Every five years I hear the word roll off bartenders lips with joy and savour. Tiki. It’s back. Again. Everyone’s favourite style of drink is making yet another resurgence. People just won’t give up on it, even when it has been beaten against the ropes, a la the closings of PKNY (Painkiller) or Lani Kai in NYC. Of course, for all the tiki bars that have fallen by the wayside (undeservedly), there are holdouts such as Otto’s Shrunken Head in New York, Tiki-Ti in Los Angeles, and Mai Kai in Fort Lauderdale – places that have the relevance of churches to the tiki devotee.
Any bartender I know who has worked with tiki in any serious way falls in love. It has all the elements to satisfy the career bartender – exacting history and recipes, fresh ingredients, pronounced flavours, strong liquor. Most importantly, tiki is fun. Most bartenders, I believe, are drawn to the job because it is gratifying to help people have fun, and tiki provides several avenues to do that. The immediate sense of separation from normal, everyday life via the use of costume, decoration and lighting in almost any tiki bar sets the tone for what should be a pleasure tour through a reimagined South Pacific. Glassware in the shape of parrots or pirates or Easter Island Moai take you further down the road to escape, because tiki is a form born of escapism. In fact, Marlo Gamora, one of my favorite new tiki bartenders, says it is exactly that sense of escape that drew him to tiki.

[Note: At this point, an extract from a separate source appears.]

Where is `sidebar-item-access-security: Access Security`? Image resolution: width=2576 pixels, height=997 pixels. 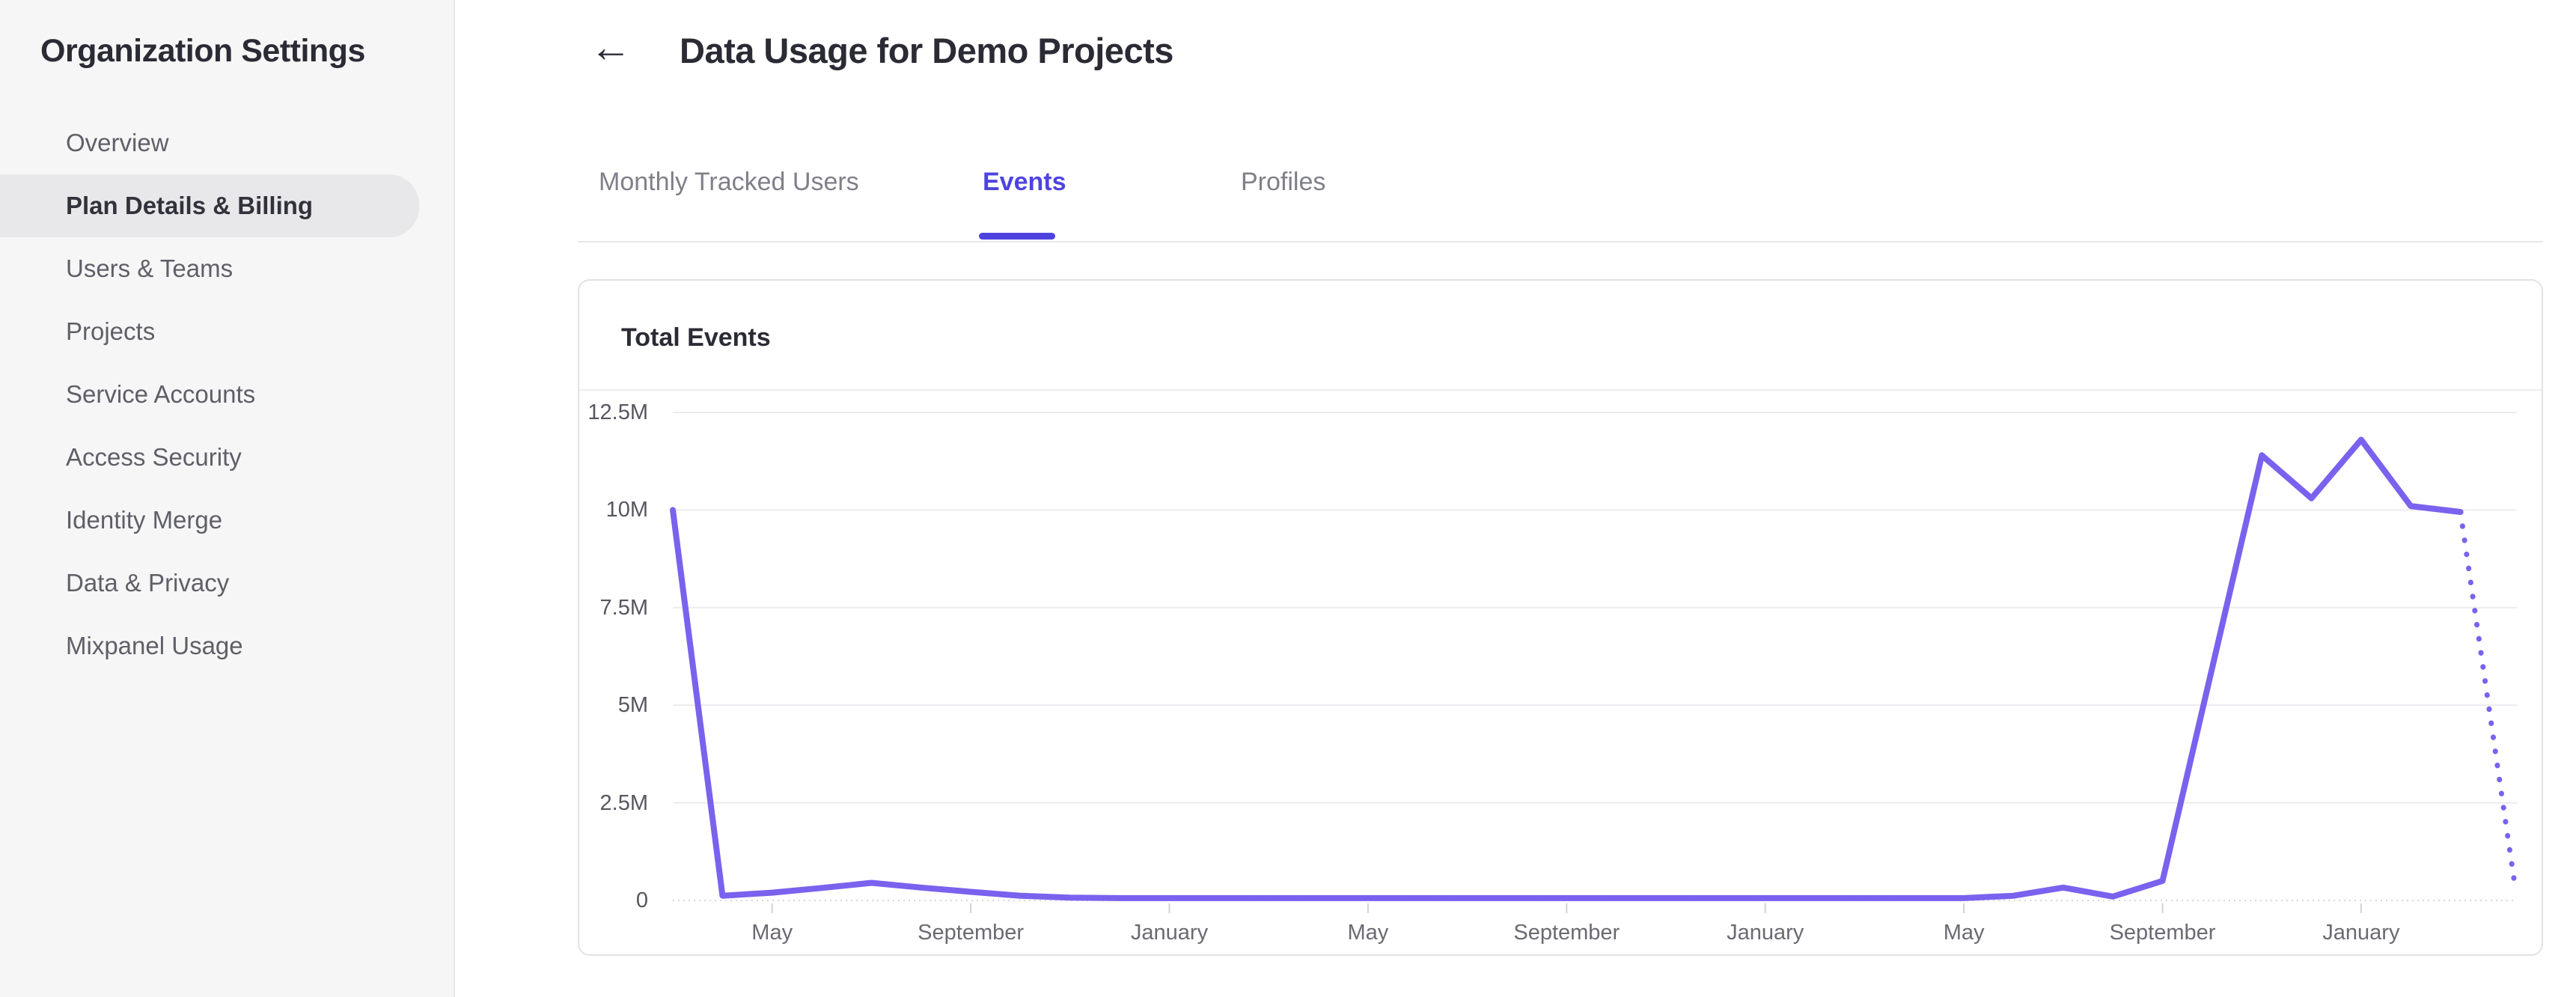
sidebar-item-access-security: Access Security is located at coordinates (210, 458).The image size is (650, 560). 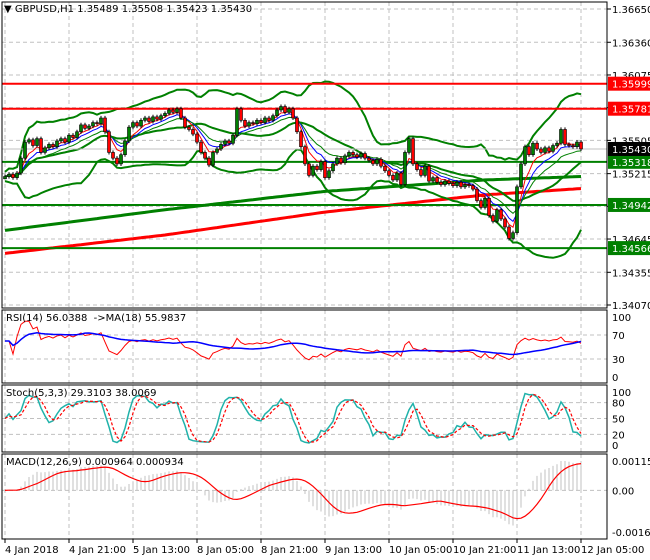 What do you see at coordinates (98, 550) in the screenshot?
I see `time-label: 4 Jan 21:00` at bounding box center [98, 550].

The man who invented tiki, Ernest Gantt (you might know him as Donn Beach) was a full-time escapist, leaving home early to start a career as a bootlegger, getting detoured to Asia (so he said), and even changing his name more than once. When he created tiki in California in the last years of the Great Depression, it offered people an alternative to focusing on the economic malaise and the arrival of more than 1m Okies, refugees from the crippling drought in the midwest. Couple that with tanks rolling across Europe and you have a real reason to need a little fantasy island of your own.

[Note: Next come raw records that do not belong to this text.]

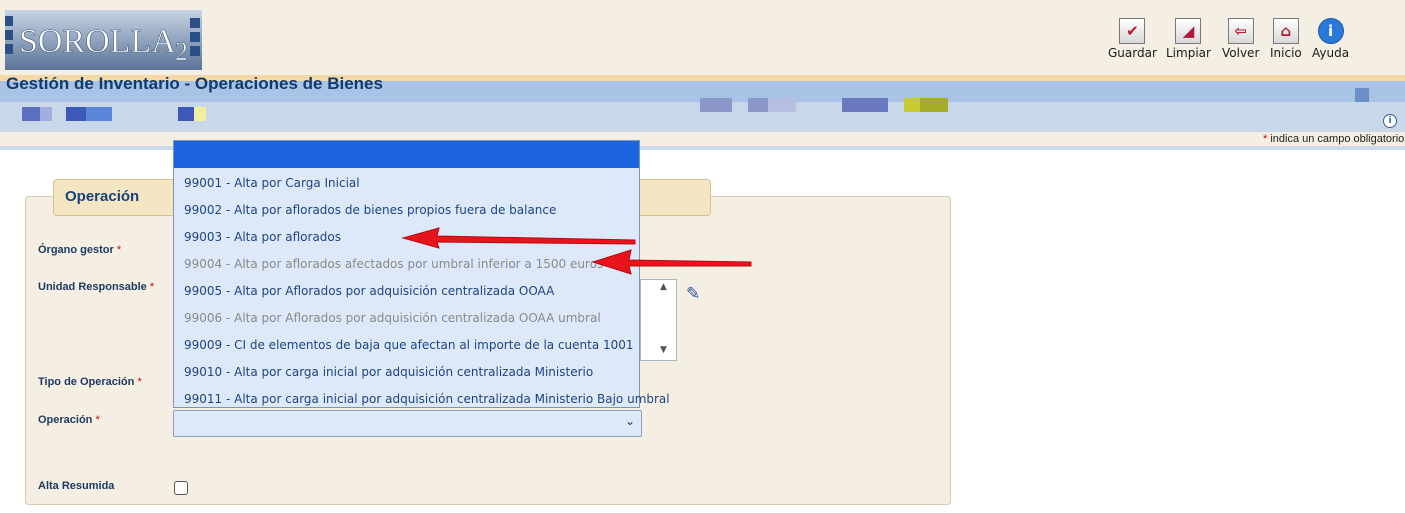 The height and width of the screenshot is (513, 1405). What do you see at coordinates (181, 488) in the screenshot?
I see `alta-resumida-checkbox` at bounding box center [181, 488].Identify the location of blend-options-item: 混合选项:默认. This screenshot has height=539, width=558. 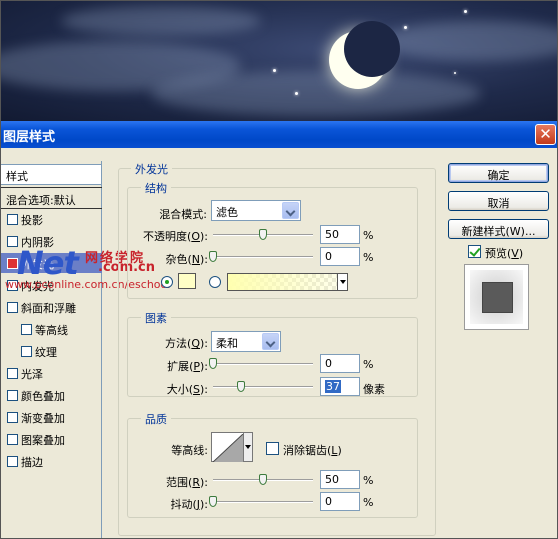
(52, 198).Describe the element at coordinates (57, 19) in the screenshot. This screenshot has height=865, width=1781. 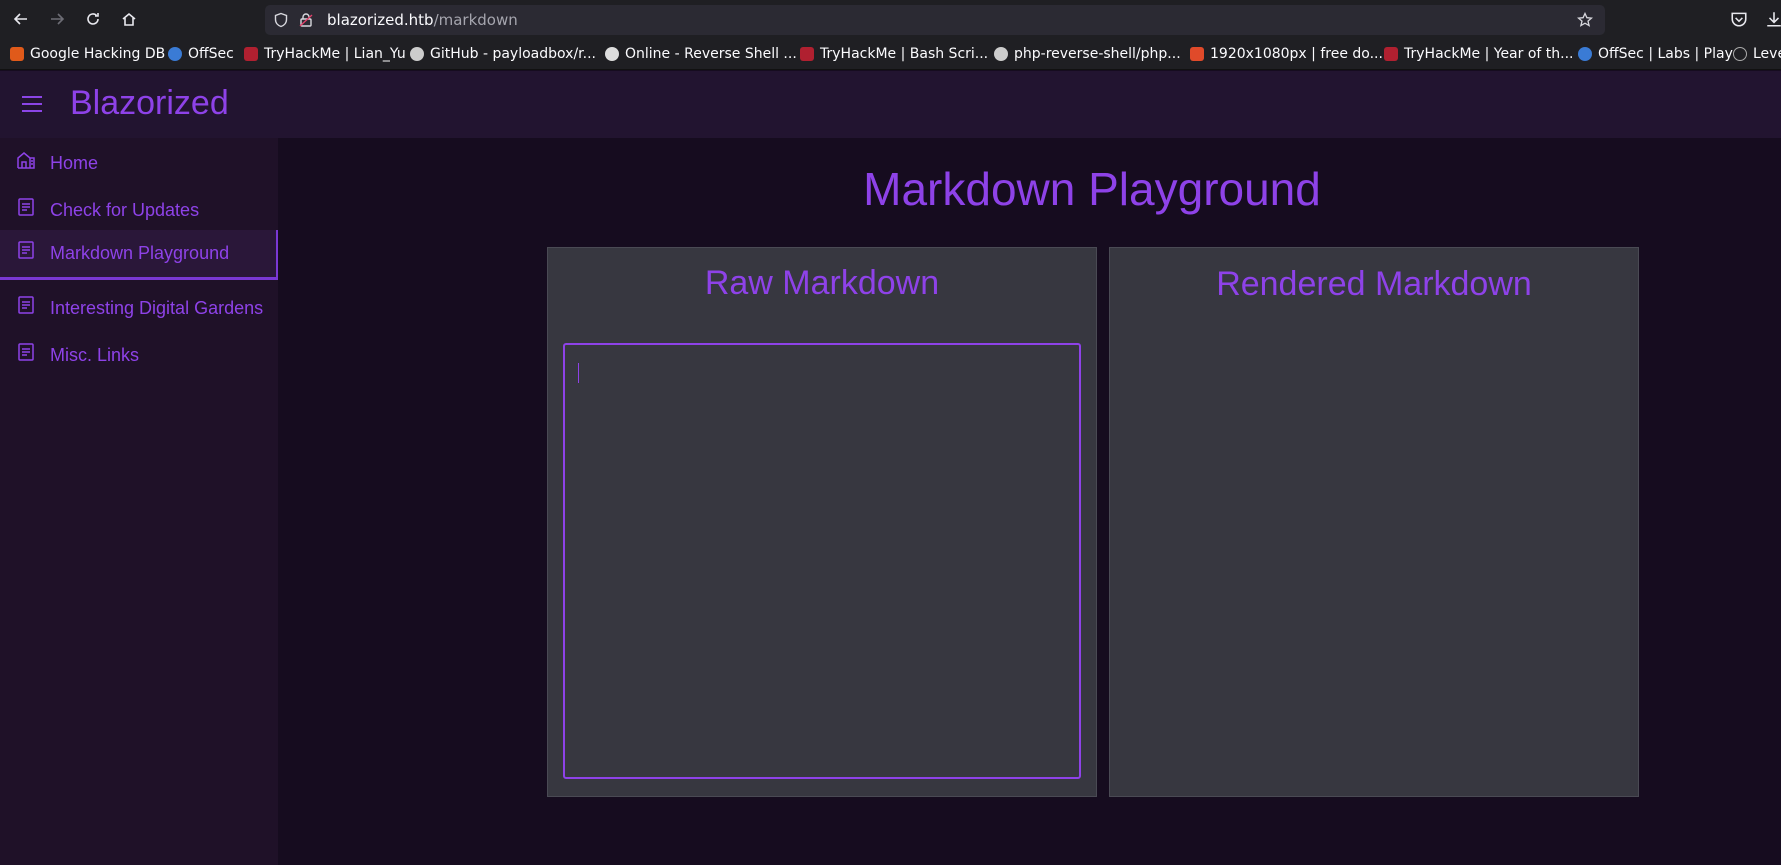
I see `forward-arrow-icon` at that location.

At first, Donn’s customers were celebrity friends, with the money and outré tastes to appreciate ‘Cantonese’ food and 10-ingredient drinks but, as usual, a celebrity following meant the average Joe wanted in. It was a big night out, and everyone dressed the part. Tiki was new, exciting and, goddammit, it was glamorous too! Even the venue was dressed to the nines, with interiors that would cost millions in today’s dollars.
In World War II America sent some 3.5m servicemen to the South Pacific. They came back with a thirst for things exotic, Polynesian and Asian. Multiple tiki operators were ready, and the unappetising- sounding pu pu platter flew out of kitchens, paired with millions of Mai Tais. Tiki culture exploded on the American scene concurrent with a new middle class, a disposable income and a backyard to decorate with torches and bamboo furniture.
Of course, all this fun had to come to an end, and tiki finally jumped the shark with an appearance on The Brady Bunch in the early 70s. Ultimately, it became just another kitschy American relic and imitators got their grubby mitts in the mix, bastardising recipes and sullying the reputation of a once-loved style. Happily, anything born of rum and fire can never die. And tiki is back. Again.